◆ **What you have to do**: The expected output is the data itself, duplicated in full.

[Entries taken from a collection]
= = =

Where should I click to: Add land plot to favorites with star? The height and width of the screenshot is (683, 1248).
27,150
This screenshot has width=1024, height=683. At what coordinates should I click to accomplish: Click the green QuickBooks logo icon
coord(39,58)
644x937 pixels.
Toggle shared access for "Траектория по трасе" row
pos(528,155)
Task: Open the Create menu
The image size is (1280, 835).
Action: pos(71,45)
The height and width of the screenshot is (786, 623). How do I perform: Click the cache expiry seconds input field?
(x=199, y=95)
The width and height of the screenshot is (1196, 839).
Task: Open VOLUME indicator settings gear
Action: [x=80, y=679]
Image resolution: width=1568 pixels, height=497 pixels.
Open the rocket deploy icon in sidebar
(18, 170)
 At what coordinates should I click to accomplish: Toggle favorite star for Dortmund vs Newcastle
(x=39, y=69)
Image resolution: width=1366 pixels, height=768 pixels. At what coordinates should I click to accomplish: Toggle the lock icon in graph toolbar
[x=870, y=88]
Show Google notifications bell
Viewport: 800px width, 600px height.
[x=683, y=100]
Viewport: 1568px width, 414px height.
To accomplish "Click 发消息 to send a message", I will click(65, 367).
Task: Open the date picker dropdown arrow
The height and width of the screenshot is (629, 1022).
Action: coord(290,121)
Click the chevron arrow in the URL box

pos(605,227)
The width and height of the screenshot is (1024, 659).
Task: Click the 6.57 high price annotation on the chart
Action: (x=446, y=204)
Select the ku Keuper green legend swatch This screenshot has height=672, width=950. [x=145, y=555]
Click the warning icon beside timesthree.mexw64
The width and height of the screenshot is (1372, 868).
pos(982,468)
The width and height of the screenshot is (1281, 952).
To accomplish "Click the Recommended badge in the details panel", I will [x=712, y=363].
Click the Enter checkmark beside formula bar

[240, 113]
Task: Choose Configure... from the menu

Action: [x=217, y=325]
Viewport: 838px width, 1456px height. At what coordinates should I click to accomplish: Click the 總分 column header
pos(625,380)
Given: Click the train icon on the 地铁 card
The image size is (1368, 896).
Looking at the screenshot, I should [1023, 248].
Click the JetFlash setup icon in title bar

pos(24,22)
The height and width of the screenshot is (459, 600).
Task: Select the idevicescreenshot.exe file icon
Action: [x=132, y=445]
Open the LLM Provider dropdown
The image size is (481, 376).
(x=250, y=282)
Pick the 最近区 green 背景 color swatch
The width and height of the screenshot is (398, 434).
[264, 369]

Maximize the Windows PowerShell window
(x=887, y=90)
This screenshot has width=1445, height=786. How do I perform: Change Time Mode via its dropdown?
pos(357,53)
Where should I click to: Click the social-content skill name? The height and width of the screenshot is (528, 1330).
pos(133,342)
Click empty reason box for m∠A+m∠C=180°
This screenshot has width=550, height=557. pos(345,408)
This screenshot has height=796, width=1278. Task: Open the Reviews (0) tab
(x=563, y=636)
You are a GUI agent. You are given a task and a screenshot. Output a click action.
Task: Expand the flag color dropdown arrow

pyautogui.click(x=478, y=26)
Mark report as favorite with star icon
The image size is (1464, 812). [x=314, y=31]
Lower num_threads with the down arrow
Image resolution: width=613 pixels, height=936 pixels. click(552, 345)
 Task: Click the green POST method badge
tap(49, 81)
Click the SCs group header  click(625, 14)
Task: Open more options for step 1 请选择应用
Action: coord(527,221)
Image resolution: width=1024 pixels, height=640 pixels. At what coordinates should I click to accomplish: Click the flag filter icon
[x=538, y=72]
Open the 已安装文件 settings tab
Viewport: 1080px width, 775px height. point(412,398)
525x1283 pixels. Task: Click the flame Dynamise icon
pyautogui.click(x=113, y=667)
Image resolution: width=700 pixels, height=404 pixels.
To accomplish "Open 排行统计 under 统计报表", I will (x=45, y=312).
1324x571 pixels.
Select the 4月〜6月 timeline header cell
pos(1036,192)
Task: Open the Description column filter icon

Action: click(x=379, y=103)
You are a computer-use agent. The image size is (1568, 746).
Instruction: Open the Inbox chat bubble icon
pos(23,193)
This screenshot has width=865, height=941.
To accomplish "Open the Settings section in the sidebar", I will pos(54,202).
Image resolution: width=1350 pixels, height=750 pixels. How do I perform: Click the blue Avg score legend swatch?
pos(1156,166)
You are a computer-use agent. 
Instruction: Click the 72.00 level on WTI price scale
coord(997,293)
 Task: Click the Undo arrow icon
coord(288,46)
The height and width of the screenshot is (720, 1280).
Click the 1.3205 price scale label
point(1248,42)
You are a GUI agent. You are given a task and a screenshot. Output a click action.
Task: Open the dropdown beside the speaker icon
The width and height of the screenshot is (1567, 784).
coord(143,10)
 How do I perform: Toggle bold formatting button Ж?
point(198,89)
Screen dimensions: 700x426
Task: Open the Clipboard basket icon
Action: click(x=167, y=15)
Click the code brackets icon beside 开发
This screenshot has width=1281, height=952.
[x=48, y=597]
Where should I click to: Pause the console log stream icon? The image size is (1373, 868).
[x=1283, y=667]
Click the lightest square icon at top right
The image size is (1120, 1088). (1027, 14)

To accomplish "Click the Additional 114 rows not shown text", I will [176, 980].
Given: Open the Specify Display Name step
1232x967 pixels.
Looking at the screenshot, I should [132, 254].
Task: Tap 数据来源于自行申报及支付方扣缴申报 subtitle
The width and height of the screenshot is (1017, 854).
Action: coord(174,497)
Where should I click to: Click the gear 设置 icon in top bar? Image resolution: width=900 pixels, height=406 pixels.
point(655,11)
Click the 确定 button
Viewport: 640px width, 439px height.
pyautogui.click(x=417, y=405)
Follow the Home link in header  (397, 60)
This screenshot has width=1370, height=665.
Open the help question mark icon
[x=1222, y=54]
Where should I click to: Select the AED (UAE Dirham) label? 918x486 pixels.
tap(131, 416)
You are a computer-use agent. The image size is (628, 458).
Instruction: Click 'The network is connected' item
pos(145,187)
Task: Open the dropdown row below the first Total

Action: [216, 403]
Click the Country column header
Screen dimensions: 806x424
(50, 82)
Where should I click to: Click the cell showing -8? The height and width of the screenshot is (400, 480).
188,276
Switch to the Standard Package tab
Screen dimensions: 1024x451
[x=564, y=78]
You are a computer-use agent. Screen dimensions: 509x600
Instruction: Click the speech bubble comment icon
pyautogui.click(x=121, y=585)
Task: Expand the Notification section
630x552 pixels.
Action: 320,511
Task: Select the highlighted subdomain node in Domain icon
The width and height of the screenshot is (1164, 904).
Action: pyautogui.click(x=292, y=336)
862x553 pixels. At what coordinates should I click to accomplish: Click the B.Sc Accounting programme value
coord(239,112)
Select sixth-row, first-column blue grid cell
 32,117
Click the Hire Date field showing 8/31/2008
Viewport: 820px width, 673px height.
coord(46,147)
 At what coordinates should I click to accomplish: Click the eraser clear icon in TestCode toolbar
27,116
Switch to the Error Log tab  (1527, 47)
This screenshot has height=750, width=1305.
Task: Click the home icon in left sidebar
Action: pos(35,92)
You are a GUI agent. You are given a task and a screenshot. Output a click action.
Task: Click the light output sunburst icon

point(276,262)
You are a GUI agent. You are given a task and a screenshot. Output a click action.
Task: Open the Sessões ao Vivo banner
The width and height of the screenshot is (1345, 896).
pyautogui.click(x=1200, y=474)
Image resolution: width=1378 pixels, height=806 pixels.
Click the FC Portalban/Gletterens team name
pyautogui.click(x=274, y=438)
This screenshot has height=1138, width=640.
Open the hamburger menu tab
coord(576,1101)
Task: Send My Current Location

= = =

◆ **Completed task**:
Where should I click to: Add land plot to favorites with star? The height and width of the screenshot is (683, 1248).
27,150
This screenshot has width=1024, height=683. At what coordinates should I click to accomplish: Click the green QuickBooks logo icon
coord(39,58)
644x937 pixels.
Toggle shared access for "Траектория по трасе" row
pos(528,155)
Task: Open the Create menu
The image size is (1280, 835).
Action: pos(71,45)
The height and width of the screenshot is (786, 623). How do I perform: Click the cache expiry seconds input field?
(x=199, y=95)
The width and height of the screenshot is (1196, 839).
Task: Open VOLUME indicator settings gear
Action: [x=80, y=679]
Image resolution: width=1568 pixels, height=497 pixels.
Open the rocket deploy icon in sidebar
(18, 170)
 At what coordinates should I click to accomplish: Toggle favorite star for Dortmund vs Newcastle
(x=39, y=69)
Image resolution: width=1366 pixels, height=768 pixels. At what coordinates should I click to accomplish: Toggle the lock icon in graph toolbar
[x=870, y=88]
Show Google notifications bell
Viewport: 800px width, 600px height.
[x=683, y=100]
Viewport: 1568px width, 414px height.
To accomplish "Click 发消息 to send a message", I will click(65, 367).
Task: Open the date picker dropdown arrow
The height and width of the screenshot is (629, 1022).
Action: coord(290,121)
Click the chevron arrow in the URL box

pos(605,227)
The width and height of the screenshot is (1024, 659).
Task: Click the 6.57 high price annotation on the chart
Action: (x=446, y=204)
Select the ku Keuper green legend swatch This screenshot has height=672, width=950. [x=145, y=555]
Click the warning icon beside timesthree.mexw64
The width and height of the screenshot is (1372, 868).
pos(982,468)
The width and height of the screenshot is (1281, 952).
To accomplish "Click the Recommended badge in the details panel", I will [x=712, y=363].
Click the Enter checkmark beside formula bar

[240, 113]
Task: Choose Configure... from the menu

Action: [x=217, y=325]
Viewport: 838px width, 1456px height. At what coordinates should I click to accomplish: Click the 總分 column header
pos(625,380)
Given: Click the train icon on the 地铁 card
The image size is (1368, 896).
Looking at the screenshot, I should [1023, 248].
Click the JetFlash setup icon in title bar

pos(24,22)
The height and width of the screenshot is (459, 600).
Task: Select the idevicescreenshot.exe file icon
Action: [x=132, y=445]
Open the LLM Provider dropdown
The image size is (481, 376).
(x=250, y=282)
Pick the 最近区 green 背景 color swatch
The width and height of the screenshot is (398, 434).
[264, 369]

Maximize the Windows PowerShell window
(x=887, y=90)
This screenshot has width=1445, height=786. How do I perform: Change Time Mode via its dropdown?
pos(357,53)
Where should I click to: Click the social-content skill name? The height and width of the screenshot is (528, 1330).
pos(133,342)
Click empty reason box for m∠A+m∠C=180°
This screenshot has width=550, height=557. pos(345,408)
This screenshot has height=796, width=1278. Task: Open the Reviews (0) tab
(x=563, y=636)
You are a GUI agent. You are given a task and a screenshot. Output a click action.
Task: Expand the flag color dropdown arrow

pyautogui.click(x=478, y=26)
Mark report as favorite with star icon
The image size is (1464, 812). [x=314, y=31]
Lower num_threads with the down arrow
Image resolution: width=613 pixels, height=936 pixels. click(552, 345)
 Task: Click the green POST method badge
tap(49, 81)
Click the SCs group header  click(625, 14)
Task: Open more options for step 1 请选择应用
Action: coord(527,221)
Image resolution: width=1024 pixels, height=640 pixels. At what coordinates should I click to accomplish: Click the flag filter icon
[x=538, y=72]
Open the 已安装文件 settings tab
Viewport: 1080px width, 775px height. point(412,398)
525x1283 pixels. Task: Click the flame Dynamise icon
pyautogui.click(x=113, y=667)
Image resolution: width=700 pixels, height=404 pixels.
To accomplish "Open 排行统计 under 统计报表", I will (x=45, y=312).
1324x571 pixels.
Select the 4月〜6月 timeline header cell
pos(1036,192)
Task: Open the Description column filter icon

Action: click(x=379, y=103)
You are a computer-use agent. The image size is (1568, 746).
Instruction: Open the Inbox chat bubble icon
pos(23,193)
This screenshot has width=865, height=941.
To accomplish "Open the Settings section in the sidebar", I will pos(54,202).
Image resolution: width=1350 pixels, height=750 pixels. How do I perform: Click the blue Avg score legend swatch?
pos(1156,166)
You are a computer-use agent. 
Instruction: Click the 72.00 level on WTI price scale
coord(997,293)
 Task: Click the Undo arrow icon
coord(288,46)
The height and width of the screenshot is (720, 1280).
Click the 1.3205 price scale label
point(1248,42)
You are a GUI agent. You are given a task and a screenshot. Output a click action.
Task: Open the dropdown beside the speaker icon
The width and height of the screenshot is (1567, 784).
coord(143,10)
 How do I perform: Toggle bold formatting button Ж?
point(198,89)
Screen dimensions: 700x426
Task: Open the Clipboard basket icon
Action: click(x=167, y=15)
Click the code brackets icon beside 开发
This screenshot has width=1281, height=952.
[x=48, y=597]
Where should I click to: Pause the console log stream icon? The image size is (1373, 868).
[x=1283, y=667]
Click the lightest square icon at top right
The image size is (1120, 1088). (1027, 14)

To accomplish "Click the Additional 114 rows not shown text", I will [176, 980].
Given: Open the Specify Display Name step
1232x967 pixels.
Looking at the screenshot, I should [132, 254].
Task: Tap 数据来源于自行申报及支付方扣缴申报 subtitle
The width and height of the screenshot is (1017, 854).
Action: coord(174,497)
Where should I click to: Click the gear 设置 icon in top bar? Image resolution: width=900 pixels, height=406 pixels.
point(655,11)
Click the 确定 button
Viewport: 640px width, 439px height.
pyautogui.click(x=417, y=405)
Follow the Home link in header  (397, 60)
This screenshot has width=1370, height=665.
Open the help question mark icon
[x=1222, y=54]
Where should I click to: Select the AED (UAE Dirham) label? 918x486 pixels.
tap(131, 416)
You are a computer-use agent. The image size is (628, 458).
Instruction: Click 'The network is connected' item
pos(145,187)
Task: Open the dropdown row below the first Total

Action: [216, 403]
Click the Country column header
Screen dimensions: 806x424
(50, 82)
Where should I click to: Click the cell showing -8? The height and width of the screenshot is (400, 480).
188,276
Switch to the Standard Package tab
Screen dimensions: 1024x451
[x=564, y=78]
You are a computer-use agent. Screen dimensions: 509x600
Instruction: Click the speech bubble comment icon
pyautogui.click(x=121, y=585)
Task: Expand the Notification section
630x552 pixels.
Action: 320,511
Task: Select the highlighted subdomain node in Domain icon
The width and height of the screenshot is (1164, 904).
Action: pyautogui.click(x=292, y=336)
862x553 pixels. At what coordinates should I click to accomplish: Click the B.Sc Accounting programme value
coord(239,112)
Select sixth-row, first-column blue grid cell
 32,117
Click the Hire Date field showing 8/31/2008
Viewport: 820px width, 673px height.
coord(46,147)
 At what coordinates should I click to accomplish: Click the eraser clear icon in TestCode toolbar
27,116
Switch to the Error Log tab  (1527, 47)
This screenshot has height=750, width=1305.
Task: Click the home icon in left sidebar
Action: pos(35,92)
You are a GUI agent. You are given a task and a screenshot. Output a click action.
Task: Click the light output sunburst icon

point(276,262)
You are a GUI agent. You are given a task and a screenshot. Output a click action.
Task: Open the Sessões ao Vivo banner
The width and height of the screenshot is (1345, 896).
pyautogui.click(x=1200, y=474)
Image resolution: width=1378 pixels, height=806 pixels.
Click the FC Portalban/Gletterens team name
pyautogui.click(x=274, y=438)
This screenshot has height=1138, width=640.
Open the hamburger menu tab
coord(576,1101)
Task: Send My Current Location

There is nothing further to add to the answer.